#### EXERCISE REQUIREMENTS:
In the text about the first East-West game, how much did Greenlee reportedly pay in advance for the rental of Comiskey Park?

#### EXCERPTED TEXT:
There is little more than speculation as to whether or not Posey had already gotten wind of Greenlee’s supposed co-opting of Posey, Sparrow, and Nunn’s North-South conception when Posey was quoted with his player choices for East and West teams. We do not know for sure when Greenlee, American Giants owner Robert Cole, future NNL President and Elite Giants owner Tom Wilson, Sparrow, and Nunn began the process of negotiating for a game date at Comiskey Park and developing a method of promoting the first E-W contest, but it must have begun before the end of July of 1933.

Sportswriter Rollo Wilson provided the most insight into Greenlee’s preeminent role in successfully staging the 1933 E-W game. Wilson was not only a columnist for the Pittsburgh Courier, but in 1934 he was named the NNL commissioner, a salaried position (which was not a given in Black baseball of the Depression era), in which his chief responsibility was to arbitrate legal disputes, a job for which his chief qualification was his perceived impartiality.37 Less than one month after the first E-W Game, Wilson’s regular column, “Sports Shots,” positively depicted the role of Greenlee in being “that rare type of sportsman – one who will spend his money in the game and send more good dollars after the ones which have gone beyond recall.”38 As Wilson recounted Greenlee’s seminal role in forming the second incarnation of the NNL, he wrote that Greenlee “conceived the idea of an East-West game, the players to be selected by the vote of the fans and he had to put $2,500 on the line weeks before the date of the game. All that he has received for his efforts has been ill-advised criticism … even from the very men who accepted his money to pay their personal bills.”39 Eleven years later, Wilson wrote another column about Greenlee’s trailblazing role in Black baseball in which he referred to Greenlee as “the father of the East-West game and it was his money which guaranteed the owners of the White Sox park that they would get their excessive rental.”40

Whether or not Rollo Wilson was impartial when it came to Gus Greenlee, he made three important points in his columns regarding Gus’s organizing role in the inaugural E-W Game: Greenlee was really the game’s creator, he bankrolled the contest, and he was criticized heavily for the game’s execution. In 1951, as Greenlee’s life was winding down due to a lengthy illness, Wendell Smith summed up Greenlee’s contribution as follows: “He launched the first game, invested his own money, and eventually made it an affair of national significance.”41 In his seminal book Negro League Baseball, Neil Lanctot concluded that “it was reportedly Greenlee who took the greatest risk by paying $2,500 in advance for the exorbitant rental of Comiskey Park” for the first E-W contest.42 While it is not clear whether Greenlee ended up paying the entire fee out of his own pocket, Wilson did make it clear that Greenlee fronted the money to reserve the park.

#### INFORMATION SHOWN:

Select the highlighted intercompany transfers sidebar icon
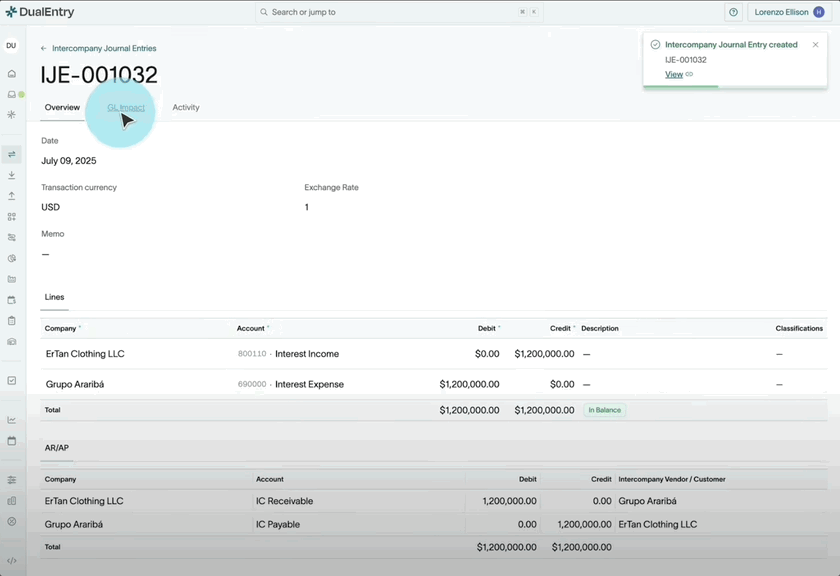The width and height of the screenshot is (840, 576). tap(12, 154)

---

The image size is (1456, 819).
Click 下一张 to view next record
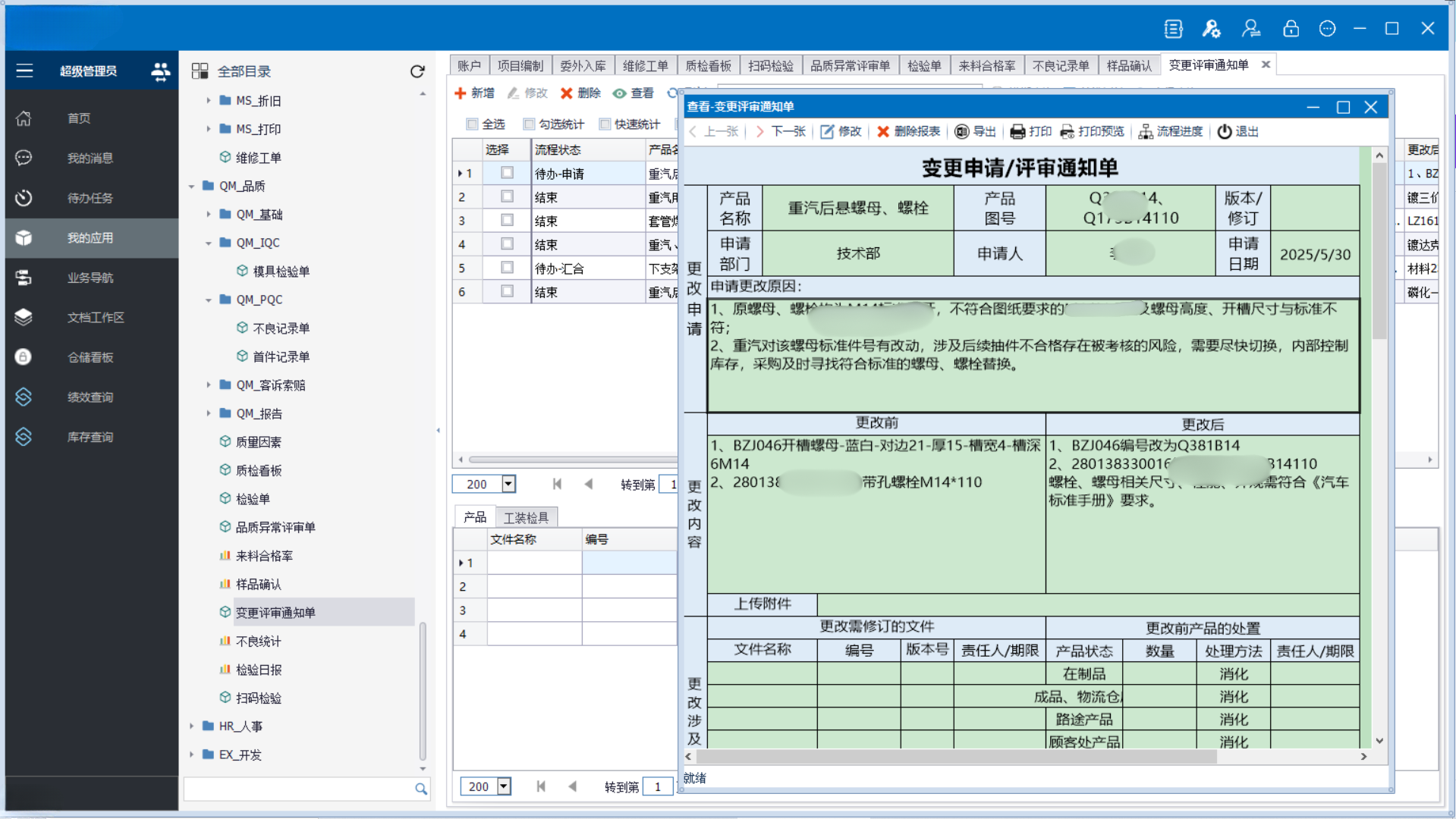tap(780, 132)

--

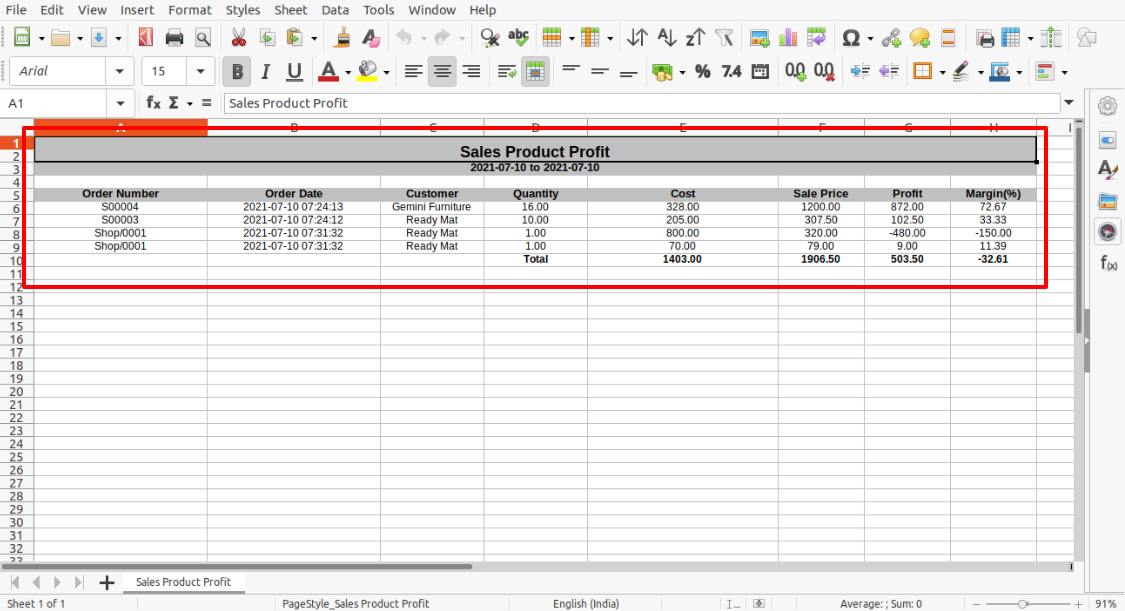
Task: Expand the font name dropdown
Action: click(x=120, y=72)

#### RESPONSE BELOW:
$2,500.